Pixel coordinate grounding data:
'''
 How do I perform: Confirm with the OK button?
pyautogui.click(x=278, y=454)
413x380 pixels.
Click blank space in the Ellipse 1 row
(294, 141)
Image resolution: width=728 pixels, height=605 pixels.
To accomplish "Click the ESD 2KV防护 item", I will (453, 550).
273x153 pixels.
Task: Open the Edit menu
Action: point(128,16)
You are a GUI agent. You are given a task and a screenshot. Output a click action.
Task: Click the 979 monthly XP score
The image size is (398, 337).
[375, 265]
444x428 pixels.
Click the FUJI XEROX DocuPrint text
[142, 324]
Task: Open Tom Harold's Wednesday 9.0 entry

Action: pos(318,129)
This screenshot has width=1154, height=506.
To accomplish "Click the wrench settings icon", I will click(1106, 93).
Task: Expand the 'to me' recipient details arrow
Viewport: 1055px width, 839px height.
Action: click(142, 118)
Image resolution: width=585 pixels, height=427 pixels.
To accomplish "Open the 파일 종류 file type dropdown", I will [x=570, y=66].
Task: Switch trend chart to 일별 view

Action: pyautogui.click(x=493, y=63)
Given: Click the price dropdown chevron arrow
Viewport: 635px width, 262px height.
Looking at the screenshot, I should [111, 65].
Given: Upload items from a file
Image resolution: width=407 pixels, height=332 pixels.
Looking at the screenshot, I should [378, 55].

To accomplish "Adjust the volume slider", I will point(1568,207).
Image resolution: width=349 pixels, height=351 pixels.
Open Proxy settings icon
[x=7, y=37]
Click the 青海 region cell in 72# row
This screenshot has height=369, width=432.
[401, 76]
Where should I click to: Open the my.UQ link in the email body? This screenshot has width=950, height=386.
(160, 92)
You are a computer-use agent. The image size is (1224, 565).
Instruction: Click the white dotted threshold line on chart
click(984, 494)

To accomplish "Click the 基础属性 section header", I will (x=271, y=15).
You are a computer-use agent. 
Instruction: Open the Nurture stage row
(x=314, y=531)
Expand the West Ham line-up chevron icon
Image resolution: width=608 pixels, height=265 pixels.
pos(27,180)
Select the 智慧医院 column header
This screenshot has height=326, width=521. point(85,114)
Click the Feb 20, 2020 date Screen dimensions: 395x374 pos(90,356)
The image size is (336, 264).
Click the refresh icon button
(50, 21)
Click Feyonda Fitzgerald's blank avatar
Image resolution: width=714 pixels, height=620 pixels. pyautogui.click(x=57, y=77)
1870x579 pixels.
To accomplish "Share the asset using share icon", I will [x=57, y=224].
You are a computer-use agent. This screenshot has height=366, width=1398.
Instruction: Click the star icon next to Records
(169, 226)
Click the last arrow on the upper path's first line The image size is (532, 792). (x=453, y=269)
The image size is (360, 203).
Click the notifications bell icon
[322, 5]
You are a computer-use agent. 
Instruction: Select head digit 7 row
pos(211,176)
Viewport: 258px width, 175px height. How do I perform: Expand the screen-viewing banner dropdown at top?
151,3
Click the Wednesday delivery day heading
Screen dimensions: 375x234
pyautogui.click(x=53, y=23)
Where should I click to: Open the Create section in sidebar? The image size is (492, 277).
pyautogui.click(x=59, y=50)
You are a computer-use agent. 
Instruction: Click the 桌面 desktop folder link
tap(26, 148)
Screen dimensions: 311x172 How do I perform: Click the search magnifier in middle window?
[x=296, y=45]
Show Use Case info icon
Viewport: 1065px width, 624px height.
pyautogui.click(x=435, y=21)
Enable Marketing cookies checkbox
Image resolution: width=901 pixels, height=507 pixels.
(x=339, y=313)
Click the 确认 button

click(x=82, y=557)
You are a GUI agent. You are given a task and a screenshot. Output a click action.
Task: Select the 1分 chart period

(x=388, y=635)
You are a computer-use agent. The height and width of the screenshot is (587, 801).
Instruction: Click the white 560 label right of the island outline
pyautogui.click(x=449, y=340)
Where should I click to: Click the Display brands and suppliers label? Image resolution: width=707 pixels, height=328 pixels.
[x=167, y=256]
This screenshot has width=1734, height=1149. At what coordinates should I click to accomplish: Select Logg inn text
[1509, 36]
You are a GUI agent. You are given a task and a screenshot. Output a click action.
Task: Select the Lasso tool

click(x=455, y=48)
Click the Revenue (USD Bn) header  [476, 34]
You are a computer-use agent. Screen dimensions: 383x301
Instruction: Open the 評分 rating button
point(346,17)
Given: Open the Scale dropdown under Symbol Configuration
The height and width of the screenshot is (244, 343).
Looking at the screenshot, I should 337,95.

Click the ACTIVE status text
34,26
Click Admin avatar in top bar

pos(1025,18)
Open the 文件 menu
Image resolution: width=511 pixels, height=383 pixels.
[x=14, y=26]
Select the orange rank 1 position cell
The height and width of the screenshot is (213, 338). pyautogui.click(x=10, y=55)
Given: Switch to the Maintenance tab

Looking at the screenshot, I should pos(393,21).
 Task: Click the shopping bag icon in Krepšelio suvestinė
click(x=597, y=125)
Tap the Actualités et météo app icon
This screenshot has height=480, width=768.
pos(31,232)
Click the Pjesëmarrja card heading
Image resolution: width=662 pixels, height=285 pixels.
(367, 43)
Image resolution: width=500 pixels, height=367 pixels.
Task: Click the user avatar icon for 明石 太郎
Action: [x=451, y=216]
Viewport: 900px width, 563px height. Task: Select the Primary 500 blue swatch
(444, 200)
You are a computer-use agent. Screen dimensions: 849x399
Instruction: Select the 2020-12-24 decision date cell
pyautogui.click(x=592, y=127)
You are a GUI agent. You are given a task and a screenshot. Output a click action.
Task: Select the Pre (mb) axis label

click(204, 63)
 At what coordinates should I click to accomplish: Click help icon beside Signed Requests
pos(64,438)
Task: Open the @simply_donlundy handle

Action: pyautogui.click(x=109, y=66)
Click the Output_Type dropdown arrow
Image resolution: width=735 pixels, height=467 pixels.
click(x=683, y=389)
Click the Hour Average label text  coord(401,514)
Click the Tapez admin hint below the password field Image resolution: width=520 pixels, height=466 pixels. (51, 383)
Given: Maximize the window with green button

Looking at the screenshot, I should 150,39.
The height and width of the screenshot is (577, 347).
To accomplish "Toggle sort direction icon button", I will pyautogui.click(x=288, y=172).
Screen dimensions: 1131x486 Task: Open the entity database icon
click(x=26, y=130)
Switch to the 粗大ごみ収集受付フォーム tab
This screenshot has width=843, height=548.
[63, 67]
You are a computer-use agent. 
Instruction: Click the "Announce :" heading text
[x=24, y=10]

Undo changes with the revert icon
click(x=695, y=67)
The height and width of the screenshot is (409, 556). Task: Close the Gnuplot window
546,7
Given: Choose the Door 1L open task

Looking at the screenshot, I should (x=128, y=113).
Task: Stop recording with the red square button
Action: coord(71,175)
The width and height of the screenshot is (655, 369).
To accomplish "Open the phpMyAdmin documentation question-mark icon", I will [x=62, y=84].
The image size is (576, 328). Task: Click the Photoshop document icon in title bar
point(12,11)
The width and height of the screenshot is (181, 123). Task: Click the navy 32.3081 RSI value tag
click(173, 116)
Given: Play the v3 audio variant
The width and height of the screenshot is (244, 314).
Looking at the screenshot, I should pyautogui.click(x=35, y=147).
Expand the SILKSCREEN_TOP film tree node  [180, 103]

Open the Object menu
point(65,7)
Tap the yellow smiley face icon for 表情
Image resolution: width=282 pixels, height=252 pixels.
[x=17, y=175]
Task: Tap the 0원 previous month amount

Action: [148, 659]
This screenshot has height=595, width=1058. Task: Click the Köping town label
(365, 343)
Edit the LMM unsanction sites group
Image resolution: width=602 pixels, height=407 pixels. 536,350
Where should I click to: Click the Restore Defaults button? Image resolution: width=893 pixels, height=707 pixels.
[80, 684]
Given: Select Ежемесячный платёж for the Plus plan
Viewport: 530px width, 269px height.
'''
Work task: An exact reproduction of all the records is required.

Exercise output:
 How do I perform: Confirm with the OK button?
pyautogui.click(x=278, y=454)
413x380 pixels.
Click blank space in the Ellipse 1 row
(294, 141)
Image resolution: width=728 pixels, height=605 pixels.
To accomplish "Click the ESD 2KV防护 item", I will (453, 550).
273x153 pixels.
Task: Open the Edit menu
Action: point(128,16)
You are a GUI agent. You are given a task and a screenshot. Output a click action.
Task: Click the 979 monthly XP score
The image size is (398, 337).
[375, 265]
444x428 pixels.
Click the FUJI XEROX DocuPrint text
[142, 324]
Task: Open Tom Harold's Wednesday 9.0 entry

Action: pos(318,129)
This screenshot has width=1154, height=506.
To accomplish "Click the wrench settings icon", I will click(1106, 93).
Task: Expand the 'to me' recipient details arrow
Viewport: 1055px width, 839px height.
Action: click(142, 118)
Image resolution: width=585 pixels, height=427 pixels.
To accomplish "Open the 파일 종류 file type dropdown", I will [x=570, y=66].
Task: Switch trend chart to 일별 view

Action: pyautogui.click(x=493, y=63)
Given: Click the price dropdown chevron arrow
Viewport: 635px width, 262px height.
Looking at the screenshot, I should [111, 65].
Given: Upload items from a file
Image resolution: width=407 pixels, height=332 pixels.
Looking at the screenshot, I should [378, 55].

To accomplish "Adjust the volume slider", I will point(1568,207).
Image resolution: width=349 pixels, height=351 pixels.
Open Proxy settings icon
[x=7, y=37]
Click the 青海 region cell in 72# row
This screenshot has height=369, width=432.
[401, 76]
Where should I click to: Open the my.UQ link in the email body? This screenshot has width=950, height=386.
(160, 92)
You are a computer-use agent. The image size is (1224, 565).
Instruction: Click the white dotted threshold line on chart
click(984, 494)

To accomplish "Click the 基础属性 section header", I will (x=271, y=15).
You are a computer-use agent. 
Instruction: Open the Nurture stage row
(x=314, y=531)
Expand the West Ham line-up chevron icon
Image resolution: width=608 pixels, height=265 pixels.
pos(27,180)
Select the 智慧医院 column header
This screenshot has height=326, width=521. point(85,114)
Click the Feb 20, 2020 date Screen dimensions: 395x374 pos(90,356)
The image size is (336, 264).
Click the refresh icon button
(50, 21)
Click Feyonda Fitzgerald's blank avatar
Image resolution: width=714 pixels, height=620 pixels. pyautogui.click(x=57, y=77)
1870x579 pixels.
To accomplish "Share the asset using share icon", I will [x=57, y=224].
You are a computer-use agent. This screenshot has height=366, width=1398.
Instruction: Click the star icon next to Records
(169, 226)
Click the last arrow on the upper path's first line The image size is (532, 792). (x=453, y=269)
The image size is (360, 203).
Click the notifications bell icon
[322, 5]
You are a computer-use agent. 
Instruction: Select head digit 7 row
pos(211,176)
Viewport: 258px width, 175px height. How do I perform: Expand the screen-viewing banner dropdown at top?
151,3
Click the Wednesday delivery day heading
Screen dimensions: 375x234
pyautogui.click(x=53, y=23)
Where should I click to: Open the Create section in sidebar? The image size is (492, 277).
pyautogui.click(x=59, y=50)
You are a computer-use agent. 
Instruction: Click the 桌面 desktop folder link
tap(26, 148)
Screen dimensions: 311x172 How do I perform: Click the search magnifier in middle window?
[x=296, y=45]
Show Use Case info icon
Viewport: 1065px width, 624px height.
pyautogui.click(x=435, y=21)
Enable Marketing cookies checkbox
Image resolution: width=901 pixels, height=507 pixels.
(x=339, y=313)
Click the 确认 button

click(x=82, y=557)
You are a GUI agent. You are given a task and a screenshot. Output a click action.
Task: Select the 1分 chart period

(x=388, y=635)
You are a computer-use agent. The height and width of the screenshot is (587, 801).
Instruction: Click the white 560 label right of the island outline
pyautogui.click(x=449, y=340)
Where should I click to: Click the Display brands and suppliers label? Image resolution: width=707 pixels, height=328 pixels.
[x=167, y=256]
This screenshot has width=1734, height=1149. At what coordinates should I click to accomplish: Select Logg inn text
[1509, 36]
You are a GUI agent. You are given a task and a screenshot. Output a click action.
Task: Select the Lasso tool

click(x=455, y=48)
Click the Revenue (USD Bn) header  [476, 34]
You are a computer-use agent. Screen dimensions: 383x301
Instruction: Open the 評分 rating button
point(346,17)
Given: Open the Scale dropdown under Symbol Configuration
The height and width of the screenshot is (244, 343).
Looking at the screenshot, I should 337,95.

Click the ACTIVE status text
34,26
Click Admin avatar in top bar

pos(1025,18)
Open the 文件 menu
Image resolution: width=511 pixels, height=383 pixels.
[x=14, y=26]
Select the orange rank 1 position cell
The height and width of the screenshot is (213, 338). pyautogui.click(x=10, y=55)
Given: Switch to the Maintenance tab

Looking at the screenshot, I should pos(393,21).
 Task: Click the shopping bag icon in Krepšelio suvestinė
click(x=597, y=125)
Tap the Actualités et météo app icon
This screenshot has height=480, width=768.
pos(31,232)
Click the Pjesëmarrja card heading
Image resolution: width=662 pixels, height=285 pixels.
(367, 43)
Image resolution: width=500 pixels, height=367 pixels.
Task: Click the user avatar icon for 明石 太郎
Action: [x=451, y=216]
Viewport: 900px width, 563px height. Task: Select the Primary 500 blue swatch
(444, 200)
You are a computer-use agent. Screen dimensions: 849x399
Instruction: Select the 2020-12-24 decision date cell
pyautogui.click(x=592, y=127)
You are a GUI agent. You are given a task and a screenshot. Output a click action.
Task: Select the Pre (mb) axis label

click(204, 63)
 At what coordinates should I click to accomplish: Click help icon beside Signed Requests
pos(64,438)
Task: Open the @simply_donlundy handle

Action: pyautogui.click(x=109, y=66)
Click the Output_Type dropdown arrow
Image resolution: width=735 pixels, height=467 pixels.
click(x=683, y=389)
Click the Hour Average label text  coord(401,514)
Click the Tapez admin hint below the password field Image resolution: width=520 pixels, height=466 pixels. (51, 383)
Given: Maximize the window with green button

Looking at the screenshot, I should 150,39.
The height and width of the screenshot is (577, 347).
To accomplish "Toggle sort direction icon button", I will pyautogui.click(x=288, y=172).
Screen dimensions: 1131x486 Task: Open the entity database icon
click(x=26, y=130)
Switch to the 粗大ごみ収集受付フォーム tab
This screenshot has width=843, height=548.
[63, 67]
You are a computer-use agent. 
Instruction: Click the "Announce :" heading text
[x=24, y=10]

Undo changes with the revert icon
click(x=695, y=67)
The height and width of the screenshot is (409, 556). Task: Close the Gnuplot window
546,7
Given: Choose the Door 1L open task

Looking at the screenshot, I should (x=128, y=113).
Task: Stop recording with the red square button
Action: coord(71,175)
The width and height of the screenshot is (655, 369).
To accomplish "Open the phpMyAdmin documentation question-mark icon", I will [x=62, y=84].
The image size is (576, 328). Task: Click the Photoshop document icon in title bar
point(12,11)
The width and height of the screenshot is (181, 123). Task: Click the navy 32.3081 RSI value tag
click(173, 116)
Given: Play the v3 audio variant
The width and height of the screenshot is (244, 314).
Looking at the screenshot, I should pyautogui.click(x=35, y=147).
Expand the SILKSCREEN_TOP film tree node  [180, 103]

Open the Object menu
point(65,7)
Tap the yellow smiley face icon for 表情
Image resolution: width=282 pixels, height=252 pixels.
[x=17, y=175]
Task: Tap the 0원 previous month amount

Action: [148, 659]
This screenshot has height=595, width=1058. Task: Click the Köping town label
(365, 343)
Edit the LMM unsanction sites group
Image resolution: width=602 pixels, height=407 pixels. 536,350
Where should I click to: Click the Restore Defaults button? Image resolution: width=893 pixels, height=707 pixels.
[80, 684]
Given: Select Ежемесячный платёж for the Plus plan
Viewport: 530px width, 269px height.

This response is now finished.